Of all the seasons and various weather patterns to befall the US every year, the winter season is perhaps the most deadly. Blizzards that may come with plenty of warning can still inflict an unpredictable amount of damage to property and human life, and their effects can be felt long after the howling winds and snow have subsided.
Parts of the country are rather used to heavy snowfalls in winter months, but there have been a few notable blizzards in US history that took their victims by surprise and shocked the nation with their brutality. Here are just three of the most extreme, starting with the most recent. Could the next of the super blizzards be on its way this year?
Storm of the Century, 1993
In a four-day stretch from March 12-15, 1993, the “Storm of the Century” rolled across much of the US, causing up to $10 billion in damages and 300 deaths. However staggering these numbers may seem, they would have been much higher without warnings from the National Weather Service two days earlier. For the first time in history, state governors were able to declare a state of emergency prior to a single snowflake touching the ground, helping citizens prepare for the storm to come. The massive storm affected 26 states and reached from Canada to as south as northern Florida, dumping several feet of snow on typically subtropical landscapes and becoming known as one of the most deadly blizzards in US history.
New England Blizzard of 1978
The Northeast is no stranger to the power of nature in winter, but it received more than it bargained for in early February 1978. A forecast for snow seemed miscalculated as the sun shone brightly throughout the day, but later hours brought white-out conditions and hurricane-force gales, taking much of the east coast by surprise. Workers and families were trapped indoors for days, and record snowfalls in New England left residents without heat, electricity, and water for a week. When all was said and done, this devastating nor’easter killed 100 people.

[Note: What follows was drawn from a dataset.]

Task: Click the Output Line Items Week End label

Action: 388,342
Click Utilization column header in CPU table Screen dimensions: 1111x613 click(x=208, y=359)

The Great White Hurricane of 1888
Nearly 125 winters have passed since the “Great White Hurricane” pounded the East Coast for three days from March 11-14, 1888, but this torrential storm still lives in infamy to this day. After days of unseasonably warm weather, winds began whipping and temperatures plummeted, blanketing much of the East Coast in feet of snow. With some areas experiencing 50-foot snow drifts, Boston, New York, and other major cities were completely immobilized. After the whopper of a blizzard cleared, fires and floods ensued. In all, 400 people died, including 200 deaths in New York City alone.